# INSTRUCTIONS TO FOLLOW
Transcribe every entry word for word, but skip the images.

# DATA TO EXAMINE
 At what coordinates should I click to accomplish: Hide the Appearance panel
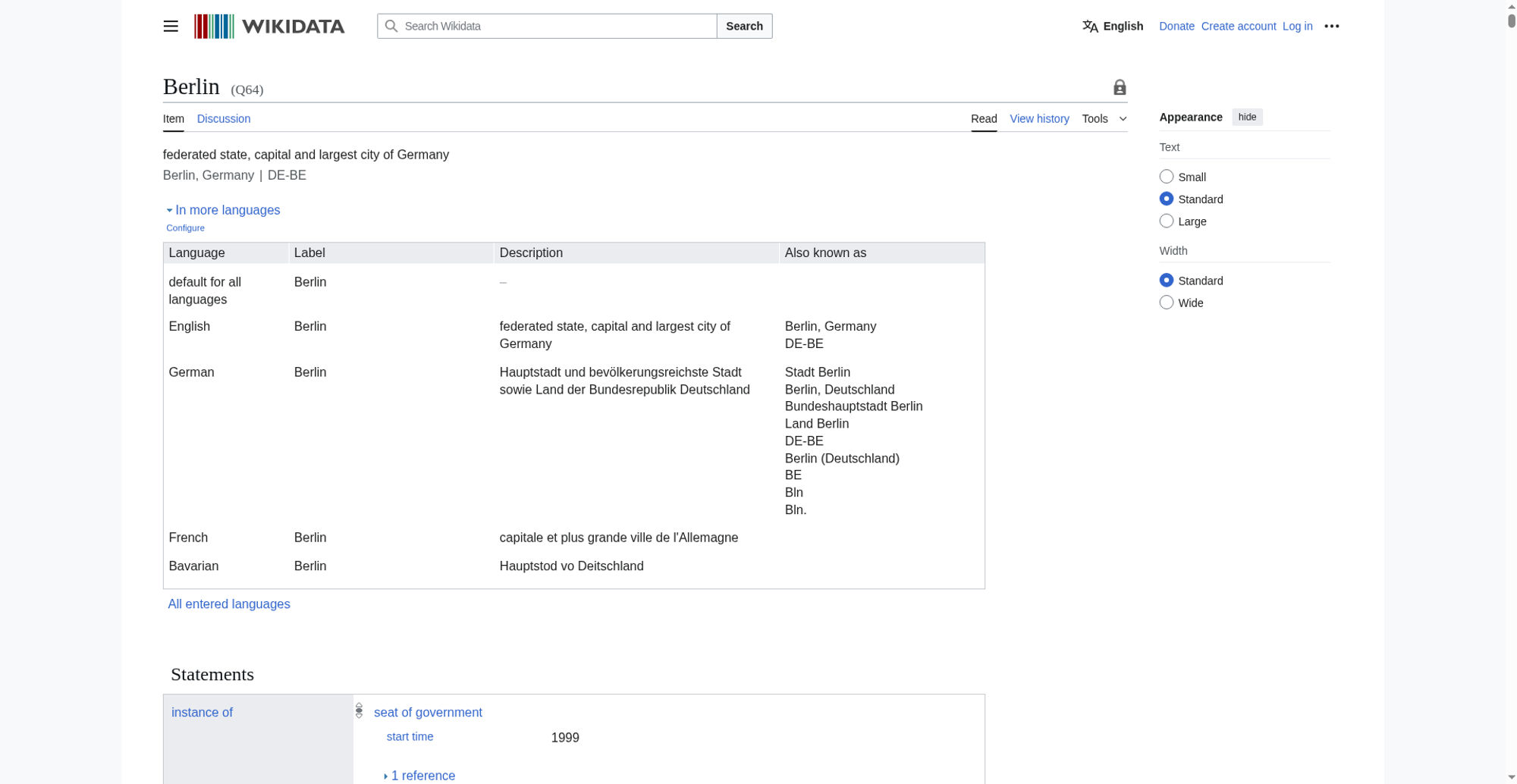coord(1247,117)
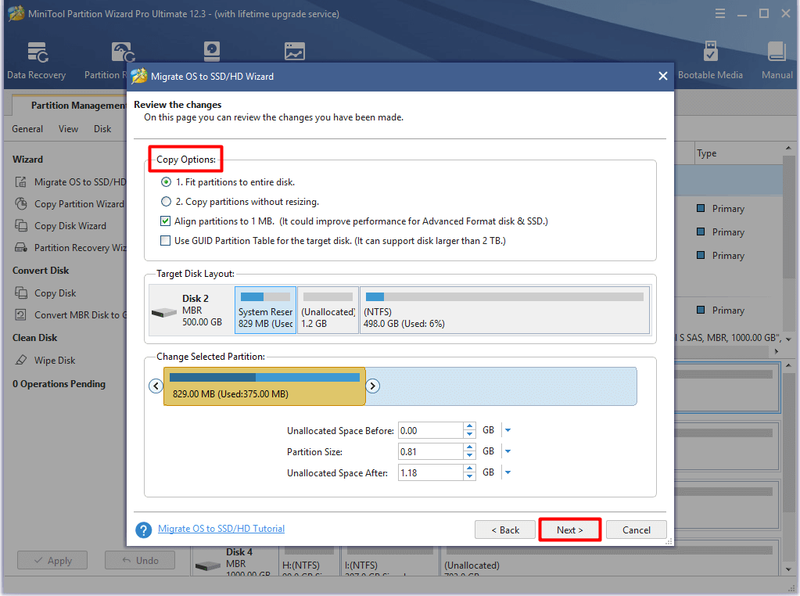Select Copy Partition Wizard sidebar icon
800x596 pixels.
(20, 204)
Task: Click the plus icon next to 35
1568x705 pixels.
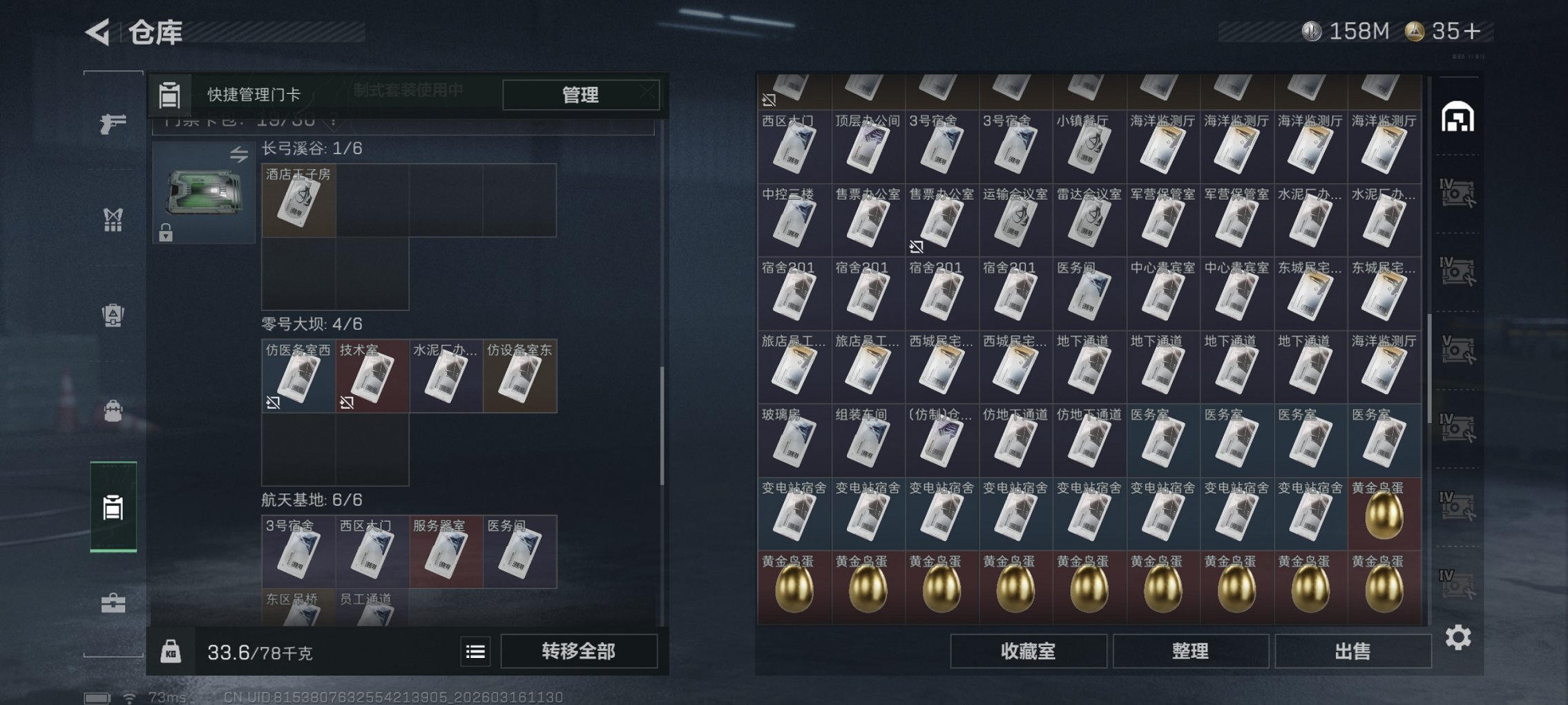Action: pos(1472,31)
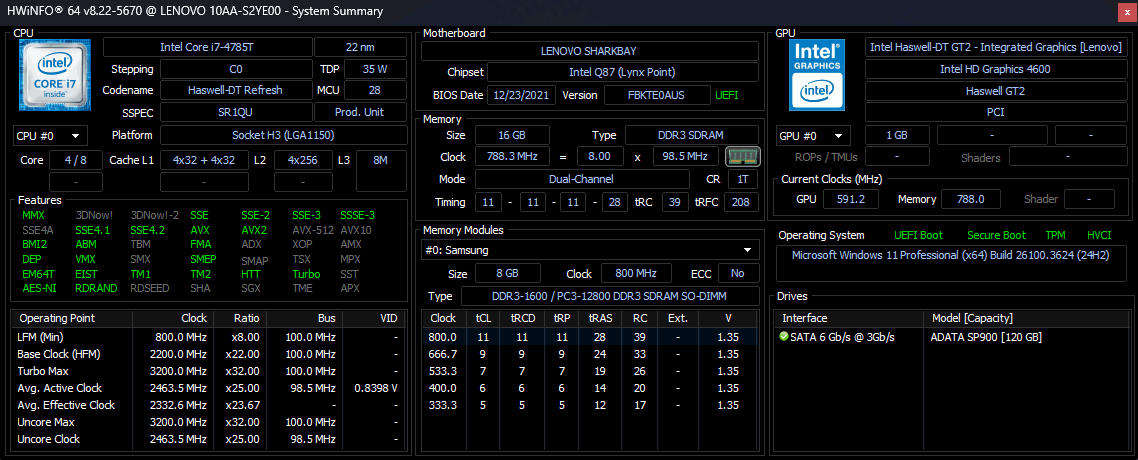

# ANSWER TO THE PROBLEM
 At what coordinates should I click to accomplish: Hide the Appearance panel
coord(1247,117)
Select Copy Partition Wizard sidebar icon
800x596 pixels.
(20, 204)
Task: Click the plus icon next to 35
1568x705 pixels.
Action: pos(1472,31)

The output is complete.